• Written task 1: In the court opinion about the Hamilton judgment, to what amount did the plaintiff's remittitur reduce the judgment?
• Written task 2: Please continue the court opinion about the Hamilton judgment and O'Brien's alleged malpractice from its last sentence.

• Source document:
On June 3, 1964, the district court entered a judgment of $107,587 in favor of plaintiff and against Hamilton; under Rule 62(a), Fed.R.Civ.P., all proceedings to enforce the judgment were automatically stayed for ten days. Within that ten day period, on June 12, 1964, Hamilton filed a motion for a new trial and a motion for a stay of execution.1 On June 23, 1964 the district court took the motion for a new trial under advisement and granted the stay of execution "until 10 days after ruling on motion for new trial." On January 22, 1965 plaintiff filed a remittitur reducing the judgment to $60,261, and the motion for a new trial was denied. By its terms, the stay of execution expired ten days later.
In the meantime, on December 9, 1964 Hamilton had commenced proceedings under the bankruptcy act which in due course resulted in an adjudication of bankruptcy and a sale of Hamilton's real estate. The plaintiff was thereby deprived of substantially the entire benefit of its judgment, a consequence which could have been avoided if a valid lien had been perfected prior to August 9, 1964, a date four months before Hamilton commenced bankruptcy proceedings.2 The alleged malpractice consists of O'Brien's failure to perfect a lien on Hamilton's real estate prior to August 9, 1964.3 His actions on behalf of the plaintiff subsequent to that time are not relevant on this appeal since we have already decided that he did not succeed in perfecting a lien which related back to the date of the original judgment.4
There is no dispute about the fact that O'Brien did not record the plaintiff's judgment until after August 9, 1964. He argues, however, that an earlier recording would not have created a lien on Hamilton's real estate; therefore, he had no professional obligation to record the judgment earlier and, as a matter of law, is not guilty of malpractice.

• Dataset extract:

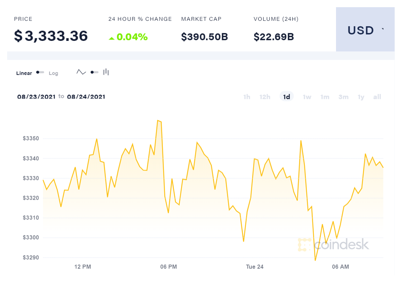The height and width of the screenshot is (297, 402).
Task: Click the start date 08/23/2021
Action: (x=36, y=96)
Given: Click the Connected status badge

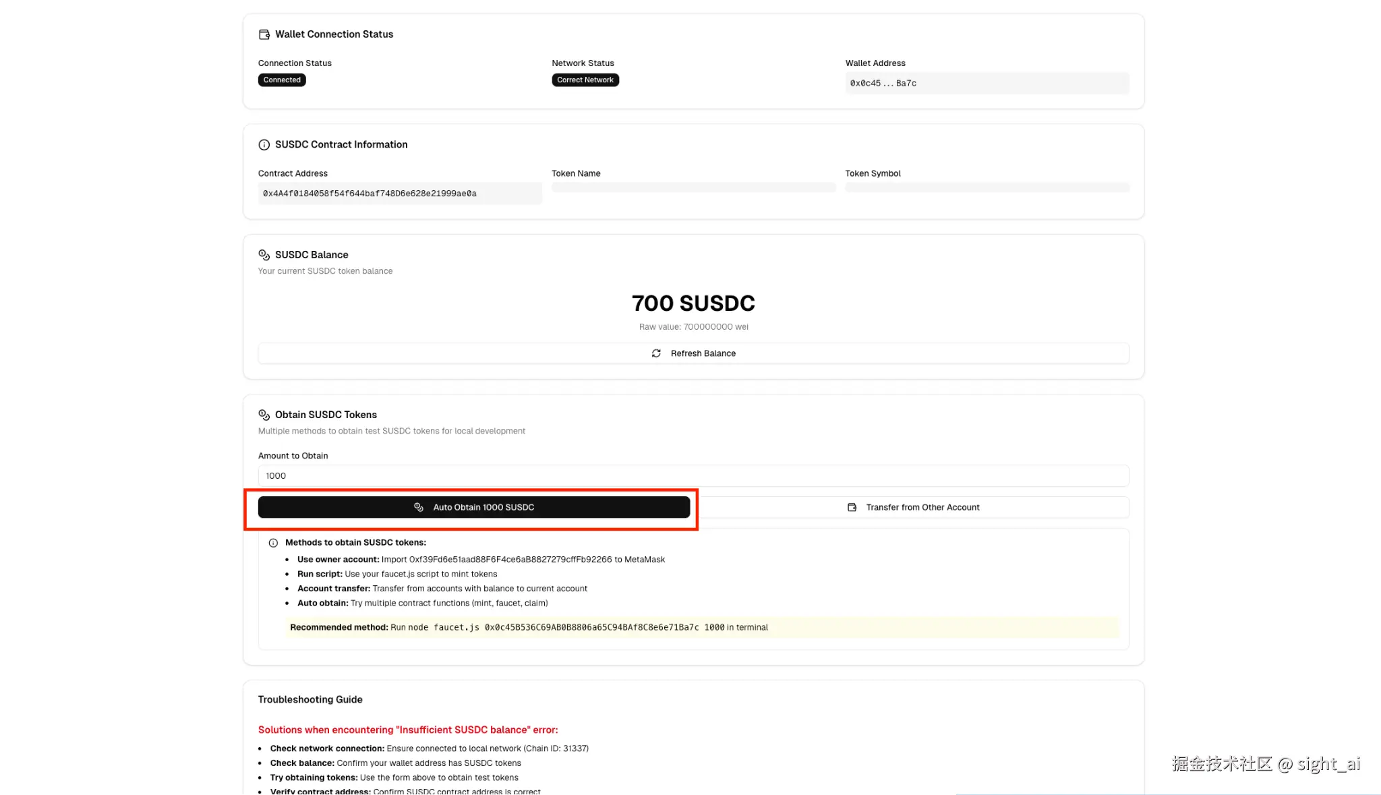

• Exercise result 1: $60,261

• Exercise result 2:
In order to create a lien on real estate in Illinois, a recorded judgment "must possess two qualifications: First, It must be final and for a definite sum; and Second, it must be such a judgment that execution may issue thereon." Noe v. Moutray, 170 Ill. 169, 177, 48 N.E. 709, 712 (1897). See also, City of Chicago v. Hall, 103 Ill. 342, 348 (1882); Lehman v. Cottrell, 298 Ill.App. 434, 440, 19 N.E.2d 111, 114 (1939); R. Kratovil & F. Harrison, Jr., "Enforcement of Judgments Against Real Property," 1951 U. of Ill.L.Forum 1, 2; 1 Black on Judgments § 407 (1902); 2 Freeman on Judgments §§ 929, 930 (1925).
The question, then, is whether there was any time prior to August 9, 1964 when plaintiff's judgment was both final and executable.
From June 3 to June 13, execution was stayed automatically by virtue of Rule 62(a), and during the period after June 23, execution was stayed by the order of the district court. Plaintiff is correct in pointing out that neither of those stays of execution prevented O'Brien from recording the judgment; but if no valid purpose would have been served by recording the judgment, the failure to do so cannot constitute malpractice. Since any recording while a stay of execution was in effect would not have created a valid lien, our inquiry narrows to the interval between June 13 and June 23 when no stay of execution was in effect.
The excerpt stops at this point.